• Supplied records:
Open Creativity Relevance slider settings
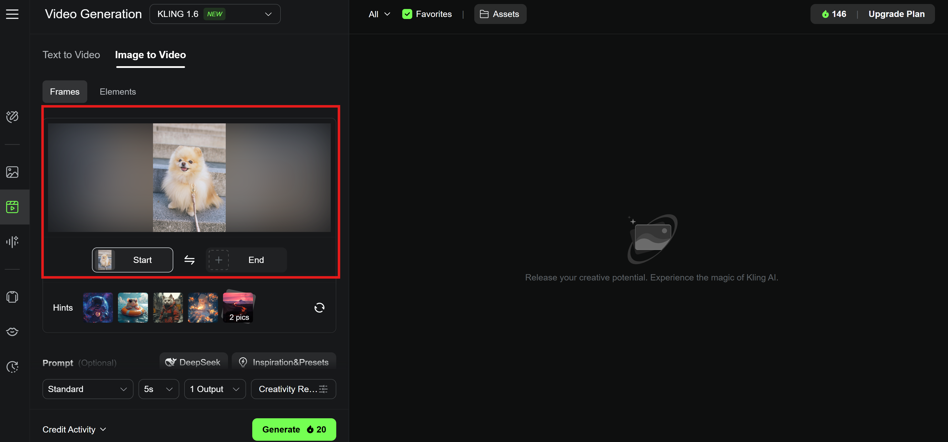 click(x=293, y=389)
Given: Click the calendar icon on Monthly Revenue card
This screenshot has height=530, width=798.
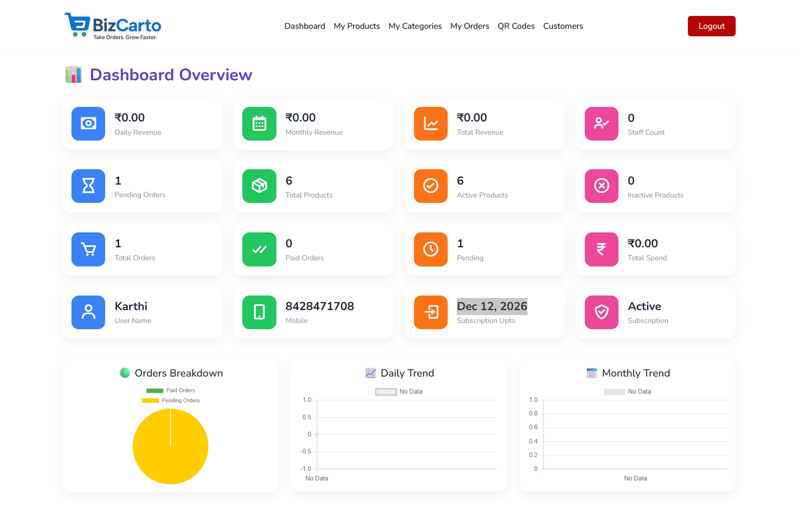Looking at the screenshot, I should tap(259, 124).
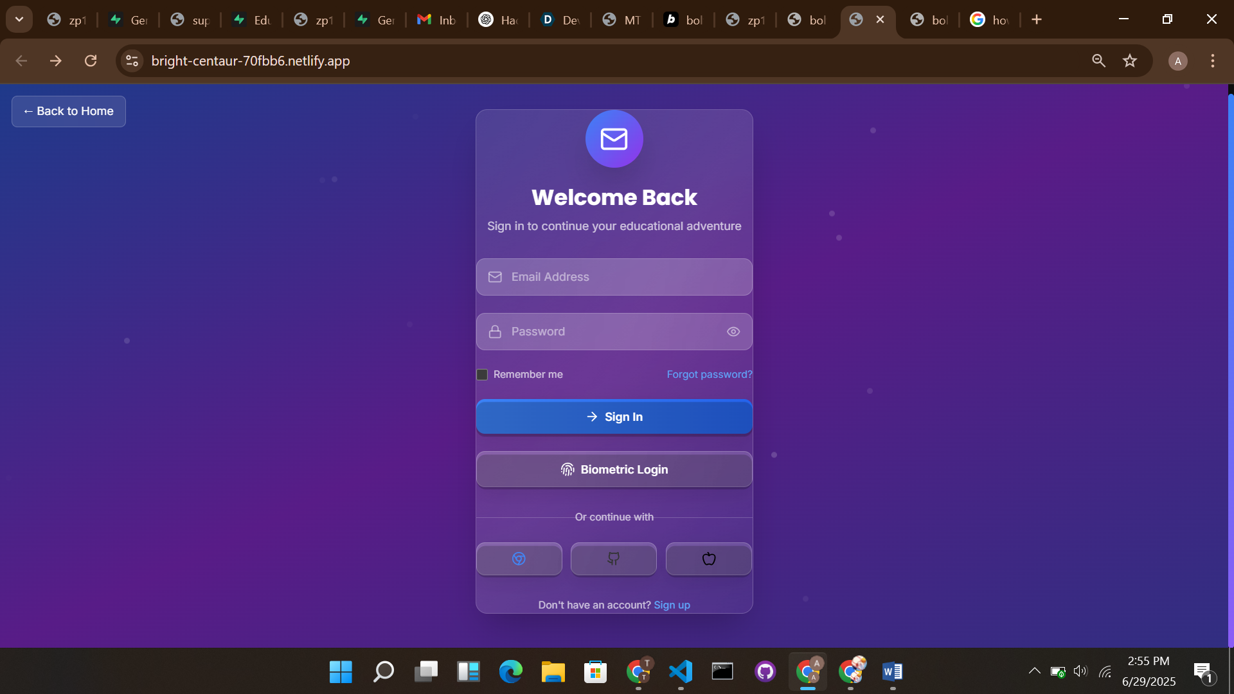Bookmark this page with the star icon
This screenshot has width=1234, height=694.
tap(1130, 61)
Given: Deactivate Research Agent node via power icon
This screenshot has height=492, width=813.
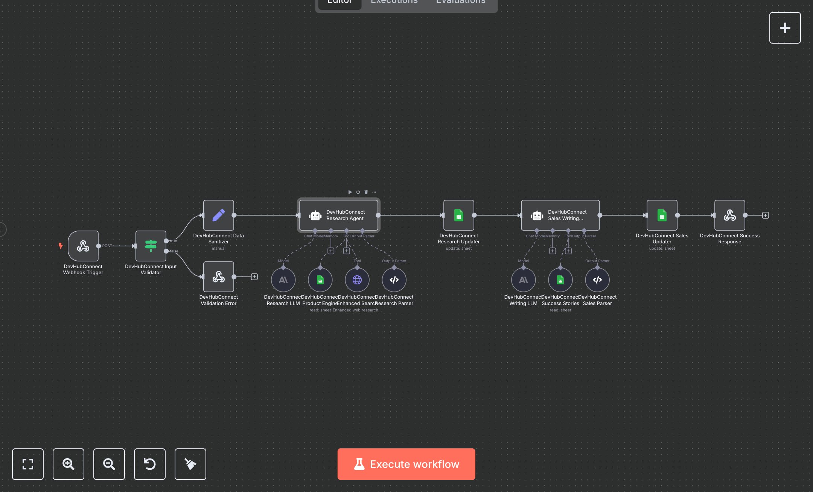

• What to work on: Each line of the data that includes "Given" should be copied.

• Expected answer:
Given: Click the calendar icon on Monthly Revenue card
Given: Deactivate Research Agent node via power icon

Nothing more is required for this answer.